Does reality TV have an effect on us as a society, and do most of know that much of what we are watching is scripted? While I argued that many adolescents might not know that what they are watching is not 100% real, most of us are aware that the show is set up to be entertaining. Hall notes that, “…the action plays out in a context where the people know they are being filmed, and the events of many of the most successful shows (e.g., Joe Millionaire, Survivor) are set up by the producers for the explicit purpose of creating a show. These elements of artificiality are not lost on viewers” (Hall, 2006). Therefore, many of us do know that we are watching is in my opinion actually more fiction than reality.
In the end, reality TV will be a booming business as long as we keep watching, and this is not likely to change any time soon. “Junk food” as I call it, whether used literally or figuratively just tasted too damn good! Much of what we watch does not make us smarter or more intelligent but it is very entertaining, and people like to be entertained. As long as reality shows appeal to our senses and stimulates our pleasures, junk food is not going anywhere any time soon.
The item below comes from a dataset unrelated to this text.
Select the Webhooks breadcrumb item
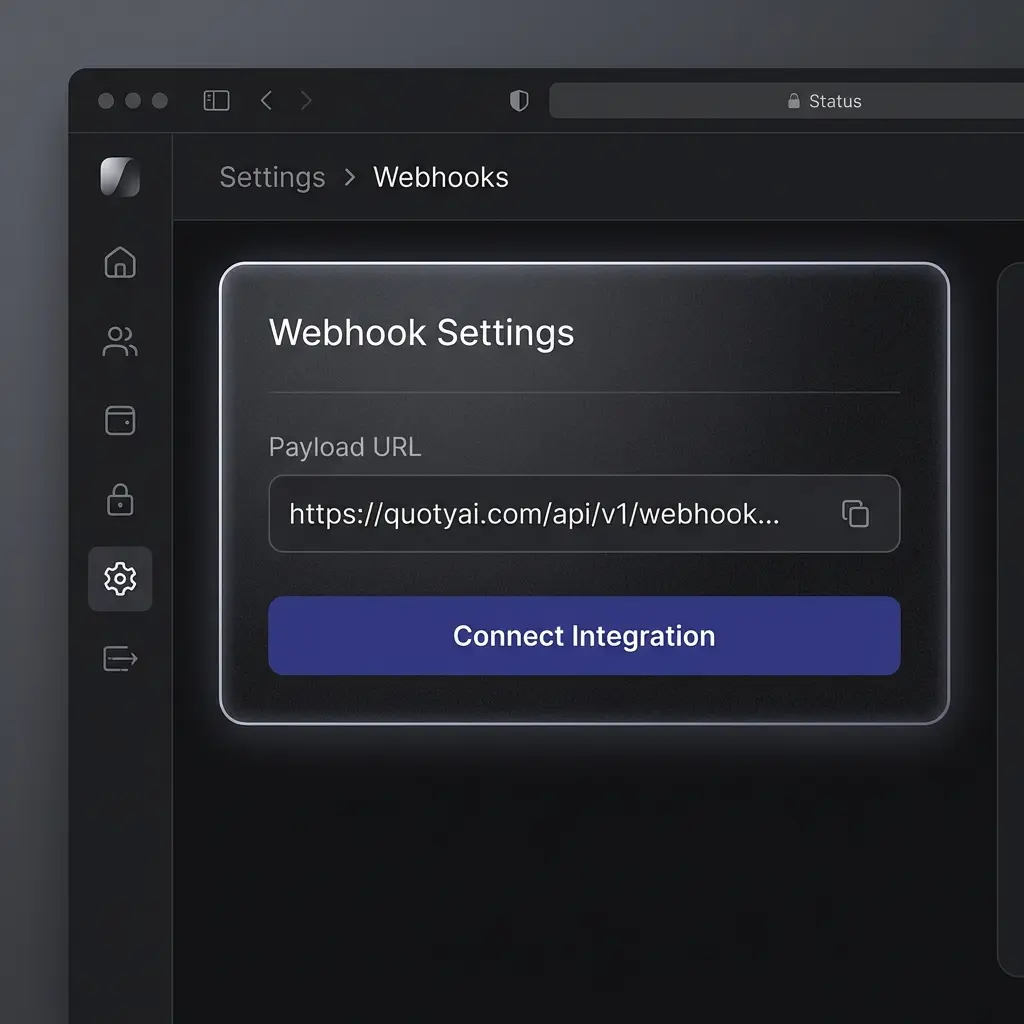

Hall, Alice. "Perceptions of the Authenticity of Reality Programs and Their Relationships to Audience Involvement, Enjoyment, and Perceived Learning." Journal of Broadcasting & Electronic Media 53.4 (2009): 515-31. Dec. 2009. Web. 22 Mar. 2014.
Hall, Alice. "Viewers' Perceptions of Reality Programs." Communications Quarterly 54.2 (2006): 191-211. May 2006. Web.
Mazzeo, Suzanne E., Sara E. Trace, Karen S. Mitchell, and Rachel Walker Gow. Effects of a Reality TV Cosmetic Surgery Makeover Program on Eating Disorder Attitudes and Behaviors. Www.sciencedirect.com. Department of Psychology, Virginia Commonwealth University, 16 June 2006. Web. 24 Mar. 2014.
Patino, Anthony, Velitchka D. Kaltcheva, and Michael F. Smith. "The Appeal of Reality Television For Teen and Pre-Teen Audiences." Journal of Advertising Research (2011): n. pag. Mar. 2011. Web.
Reiss, Steven, and James Wiltz. Why People Watch Reality TV. Lawrence Erlbaum Associates, Inc., 2004. Web. 25 Mar. 2014.